The name and symbolism of the ‘Tree of Light’ reminds us that there can be light and hope even in bleak circumstances. The main aim of the ‘Tree of Light’ is to serve the public and the community which is at the heart of the Rotary organisation whose motto is ‘service above self”.
People are invited to sponsor a light on the tree in memory of a loved one (or a cause dear to them) and the monies raised are divided between local charities. The commemoration of a loved one around the tree provides a sense of wellbeing to those who take part.

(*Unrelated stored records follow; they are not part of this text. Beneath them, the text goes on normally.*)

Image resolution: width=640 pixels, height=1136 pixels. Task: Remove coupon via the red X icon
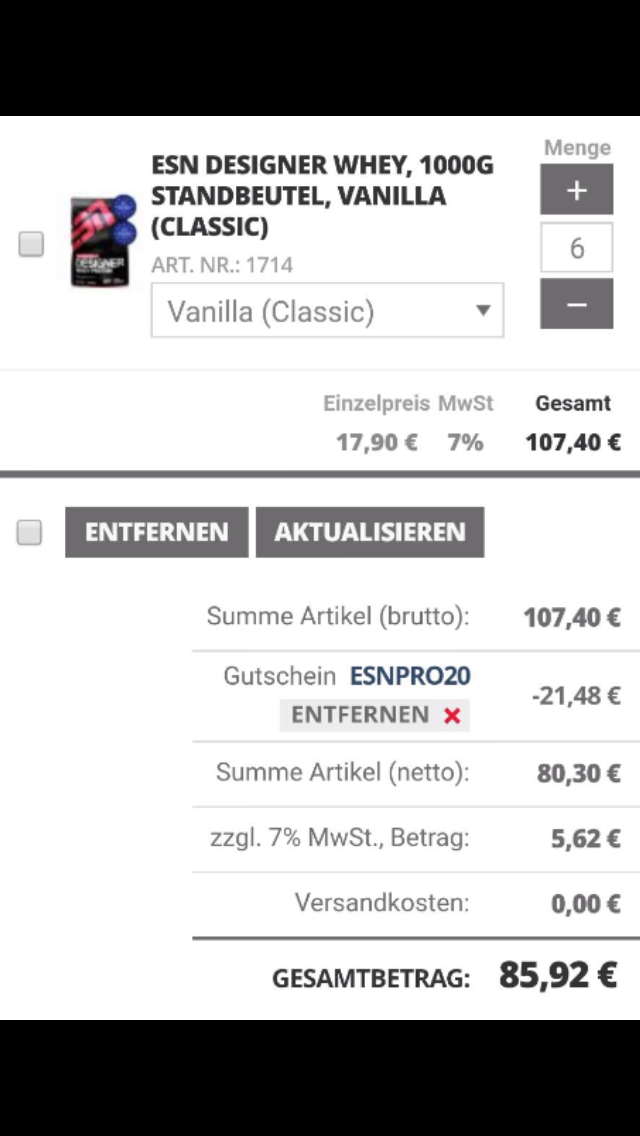coord(452,715)
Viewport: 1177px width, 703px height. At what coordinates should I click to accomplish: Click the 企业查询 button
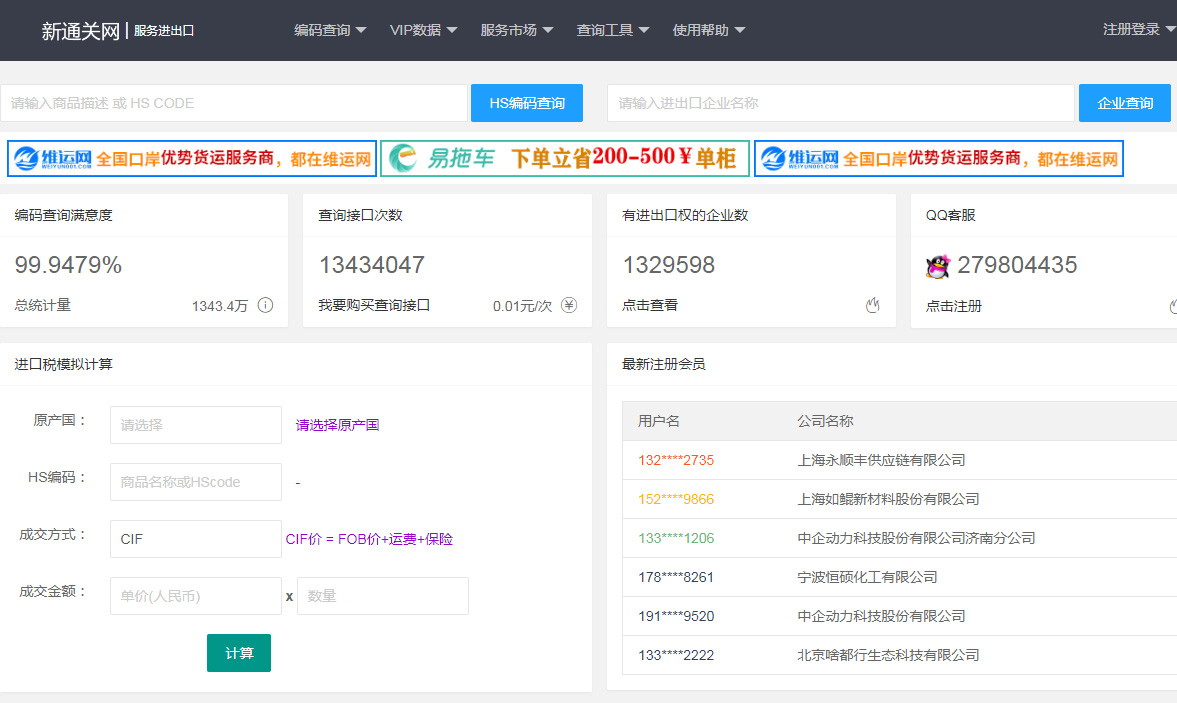(x=1124, y=102)
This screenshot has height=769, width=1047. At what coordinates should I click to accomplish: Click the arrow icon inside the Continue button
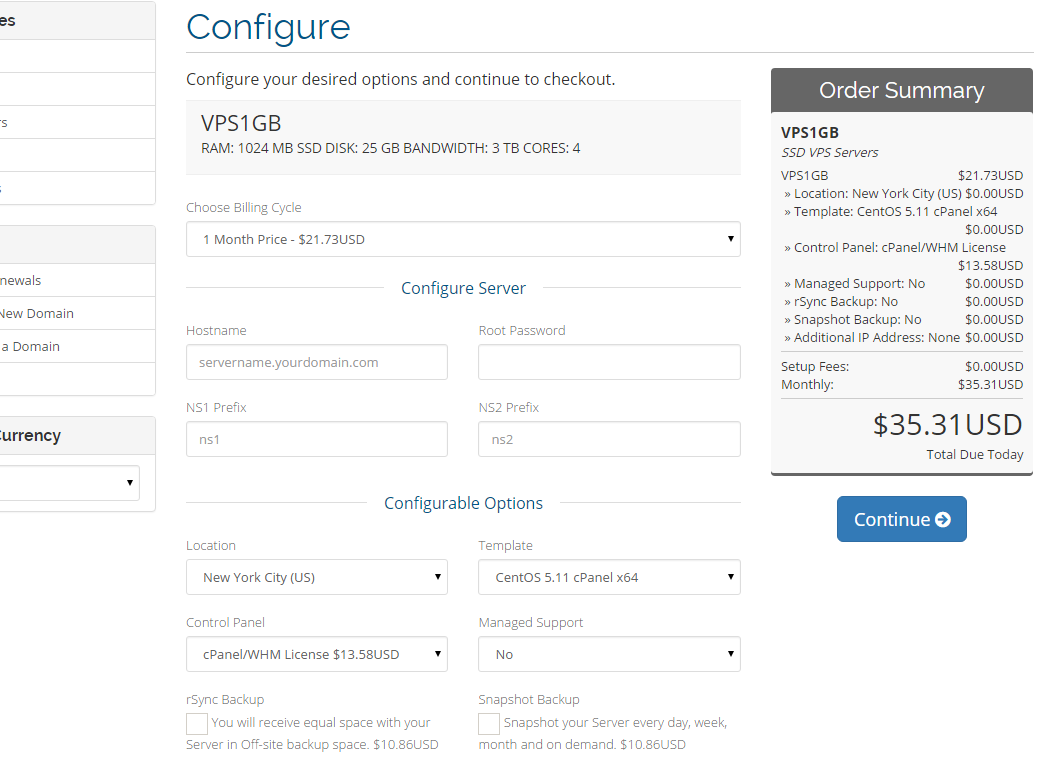pos(942,520)
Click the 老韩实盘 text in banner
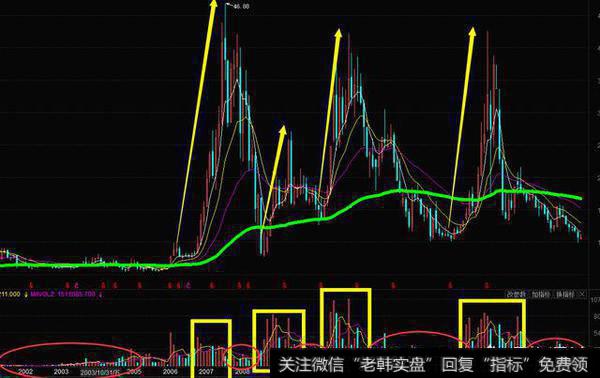The image size is (600, 378). 393,365
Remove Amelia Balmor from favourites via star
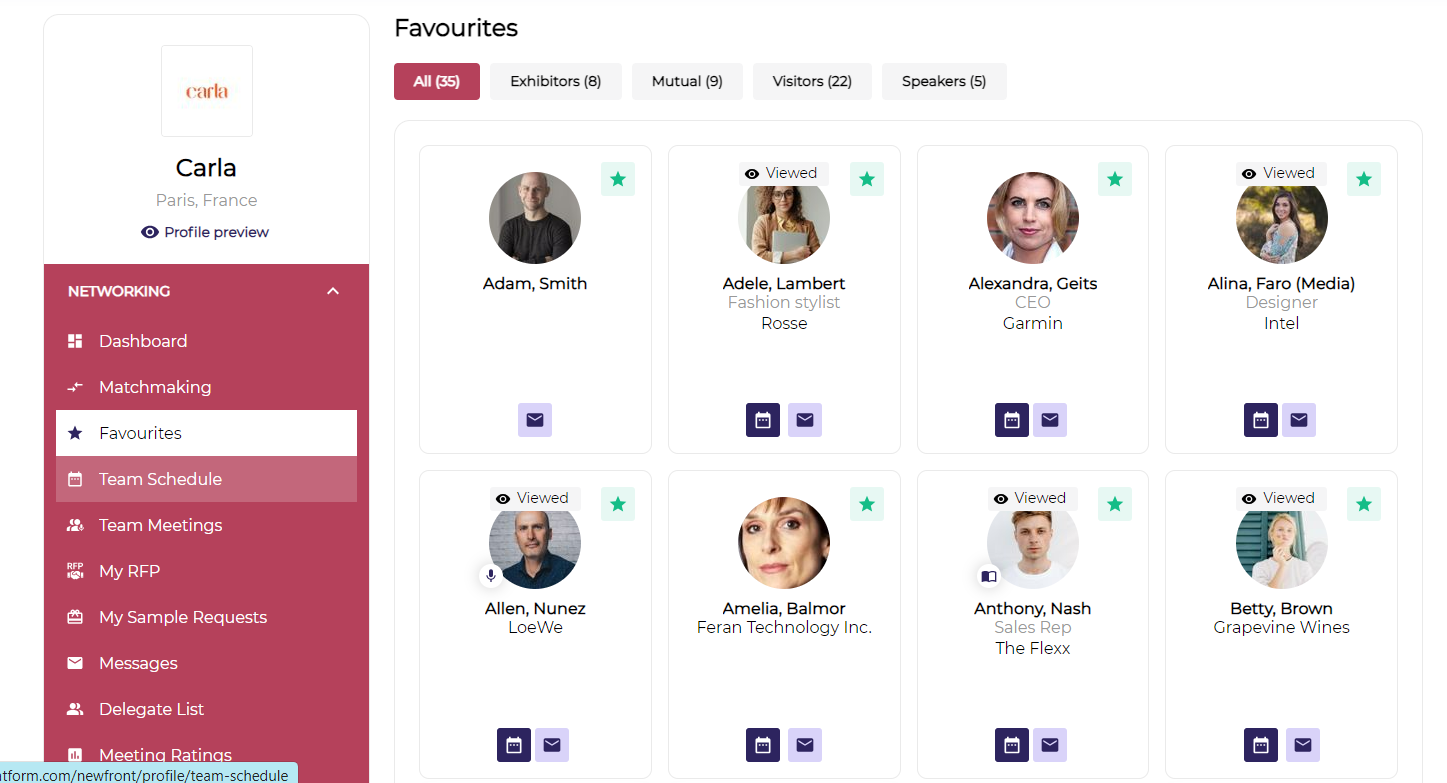This screenshot has width=1447, height=783. 867,504
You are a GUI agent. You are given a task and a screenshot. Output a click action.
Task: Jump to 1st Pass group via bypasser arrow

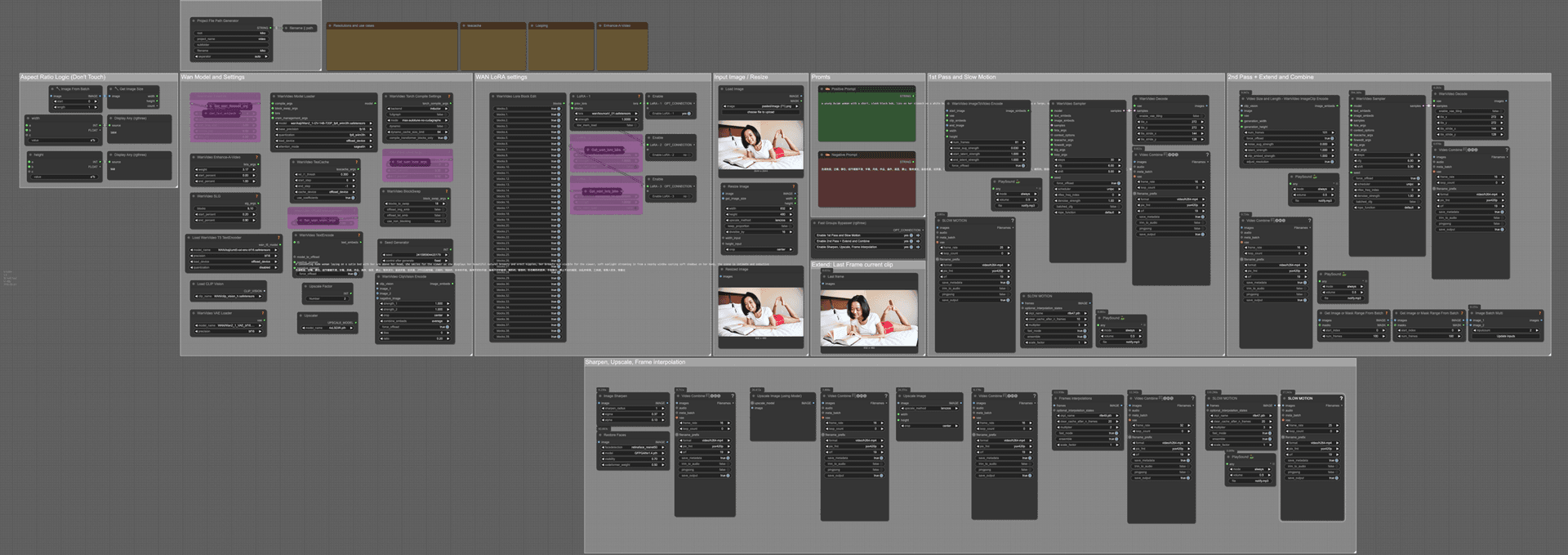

The names of the nominees are displayed around the base of the tree, on the ‘Tree of Light’s web page and also published in the local newspaper. There is always one main charity to which half of the monies raised is donated; the other half is split equally between the Rotary clubs that administer ‘The Tree of Light’, for them to donate to a local charity of their choice. This year the charities are the Telford Hospice, Landau (supported employment), Hope House Children’s Hospices, Marie Curie Cancer Care and the Princess Royal Hospital Breast Cancer Support Group.
My father spent many a long hour in the run up to Christmas attending committee meetings or sitting upstairs at home processing names and lists for publication under the tree and in the local newspaper. His involvement included receiving phone calls from some of the sponsors who had queries about their request. He loved the premise and the concept of the ‘Tree of Light’ and that it provided a treasured service to people at this particular time of year.
Christmas is a time for families and friends and also a time for remembering absent friends and family. The ‘Tree of Light’ is a welcome opportunity to remember and cherish absent friends, it is only fitting that my father’s name now appears amongst those names that, alongside his fellow Rotarians, he helped commemorate over the years.